I probably wouldn't buy one with velcro - just because I don't need it. And velcro with long show coats is a disaster waiting to happen, LOL. At least for me it is! But the velcro would definitely be handy for those times when my crew *coughchowdercough* thinks they can paw off the pillow off. 

It's a great idea though and I'd love to see your final product! What type of fabric would you use?


----------



## jmm (Nov 23, 2004)

I have the one in the link as well. I would also not want velcro. My suggestion would be a magnet closure with the magnets under the fabric.


----------



## Ladysmom (Oct 19, 2004)

Mine is also from the Finishing Touch.

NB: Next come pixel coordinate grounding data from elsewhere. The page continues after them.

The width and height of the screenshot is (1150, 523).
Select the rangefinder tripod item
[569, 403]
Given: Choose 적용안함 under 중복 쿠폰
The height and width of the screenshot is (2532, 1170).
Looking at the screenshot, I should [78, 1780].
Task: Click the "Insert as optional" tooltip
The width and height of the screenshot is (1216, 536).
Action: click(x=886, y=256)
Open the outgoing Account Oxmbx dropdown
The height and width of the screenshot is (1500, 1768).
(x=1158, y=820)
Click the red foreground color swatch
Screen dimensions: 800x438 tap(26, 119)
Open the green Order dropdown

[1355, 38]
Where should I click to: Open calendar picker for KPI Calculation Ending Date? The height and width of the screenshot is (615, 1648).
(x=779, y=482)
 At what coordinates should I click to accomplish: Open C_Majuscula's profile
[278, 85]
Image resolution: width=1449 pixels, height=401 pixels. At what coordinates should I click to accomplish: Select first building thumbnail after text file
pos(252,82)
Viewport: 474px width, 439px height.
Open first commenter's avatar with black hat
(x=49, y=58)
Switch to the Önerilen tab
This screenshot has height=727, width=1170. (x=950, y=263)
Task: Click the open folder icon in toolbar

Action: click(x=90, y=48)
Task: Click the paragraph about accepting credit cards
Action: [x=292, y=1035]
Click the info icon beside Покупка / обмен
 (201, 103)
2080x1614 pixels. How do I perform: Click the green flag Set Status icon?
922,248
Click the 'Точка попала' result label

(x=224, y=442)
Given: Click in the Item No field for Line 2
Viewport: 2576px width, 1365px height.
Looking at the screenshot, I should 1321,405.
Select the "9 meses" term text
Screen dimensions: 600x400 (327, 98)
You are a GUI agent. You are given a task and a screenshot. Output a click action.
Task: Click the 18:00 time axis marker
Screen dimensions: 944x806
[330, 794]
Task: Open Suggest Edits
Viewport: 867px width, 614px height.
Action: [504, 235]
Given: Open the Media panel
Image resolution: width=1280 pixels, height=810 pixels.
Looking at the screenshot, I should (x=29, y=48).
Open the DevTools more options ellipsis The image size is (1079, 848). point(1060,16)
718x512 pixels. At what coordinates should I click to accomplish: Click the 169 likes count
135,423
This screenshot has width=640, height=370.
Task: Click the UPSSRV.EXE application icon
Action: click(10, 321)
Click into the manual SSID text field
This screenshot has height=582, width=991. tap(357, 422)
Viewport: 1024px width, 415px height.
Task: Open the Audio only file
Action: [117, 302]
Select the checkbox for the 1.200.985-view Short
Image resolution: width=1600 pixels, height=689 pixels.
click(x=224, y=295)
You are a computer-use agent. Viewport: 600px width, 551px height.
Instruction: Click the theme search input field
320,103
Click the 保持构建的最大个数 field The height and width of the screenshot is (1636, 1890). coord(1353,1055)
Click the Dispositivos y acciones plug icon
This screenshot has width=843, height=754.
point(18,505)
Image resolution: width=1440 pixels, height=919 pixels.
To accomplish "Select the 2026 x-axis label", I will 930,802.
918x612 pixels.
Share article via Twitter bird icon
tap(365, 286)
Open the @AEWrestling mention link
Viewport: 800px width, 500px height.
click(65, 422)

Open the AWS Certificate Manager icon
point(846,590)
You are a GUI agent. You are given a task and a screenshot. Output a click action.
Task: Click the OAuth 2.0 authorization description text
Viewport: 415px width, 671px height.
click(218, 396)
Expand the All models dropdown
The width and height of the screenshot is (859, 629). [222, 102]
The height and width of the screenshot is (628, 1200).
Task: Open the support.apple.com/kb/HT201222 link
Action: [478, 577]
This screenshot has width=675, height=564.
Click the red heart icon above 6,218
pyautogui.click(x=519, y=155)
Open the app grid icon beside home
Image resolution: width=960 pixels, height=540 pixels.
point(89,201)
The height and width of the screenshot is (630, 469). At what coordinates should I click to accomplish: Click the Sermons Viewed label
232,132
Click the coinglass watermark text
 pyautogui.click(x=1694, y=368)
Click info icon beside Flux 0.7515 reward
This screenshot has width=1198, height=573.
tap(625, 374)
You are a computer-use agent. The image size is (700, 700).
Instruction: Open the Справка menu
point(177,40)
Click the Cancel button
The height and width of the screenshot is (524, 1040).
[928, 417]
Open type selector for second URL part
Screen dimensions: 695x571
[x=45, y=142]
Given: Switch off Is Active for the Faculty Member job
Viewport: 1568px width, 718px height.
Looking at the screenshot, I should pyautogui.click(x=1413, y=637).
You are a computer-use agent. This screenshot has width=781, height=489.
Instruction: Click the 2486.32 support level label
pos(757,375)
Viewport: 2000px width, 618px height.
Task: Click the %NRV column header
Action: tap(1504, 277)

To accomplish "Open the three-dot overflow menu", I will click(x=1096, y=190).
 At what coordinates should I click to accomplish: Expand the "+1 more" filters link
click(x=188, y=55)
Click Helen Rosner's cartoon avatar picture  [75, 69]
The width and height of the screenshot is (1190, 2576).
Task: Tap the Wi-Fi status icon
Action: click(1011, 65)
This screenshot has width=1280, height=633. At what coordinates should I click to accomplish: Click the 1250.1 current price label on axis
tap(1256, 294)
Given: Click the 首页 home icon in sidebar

I agree that velcro is a bad idea with Maltese hair. I have no problem with it saying on as it wraps around Lady's neck pretty snuggly.


----------



## Moxie'smom (Dec 16, 2007)

I have both the neck pillow and the other satin pillow. (from the link, finishing touch) I love the satin. I don't have a grooming turntable so I turn him on the pillow. I also wouldn't use velcro because of his full coat. Even with the satin around his neck, you have to be careful to pull the har out of it can get tangled. I have wished they would make one in terry, with a cover you could wash. When I wash his face the pillow gets wet. But I def. find he stays and is more comfortable when I do his top knot than not using one.


----------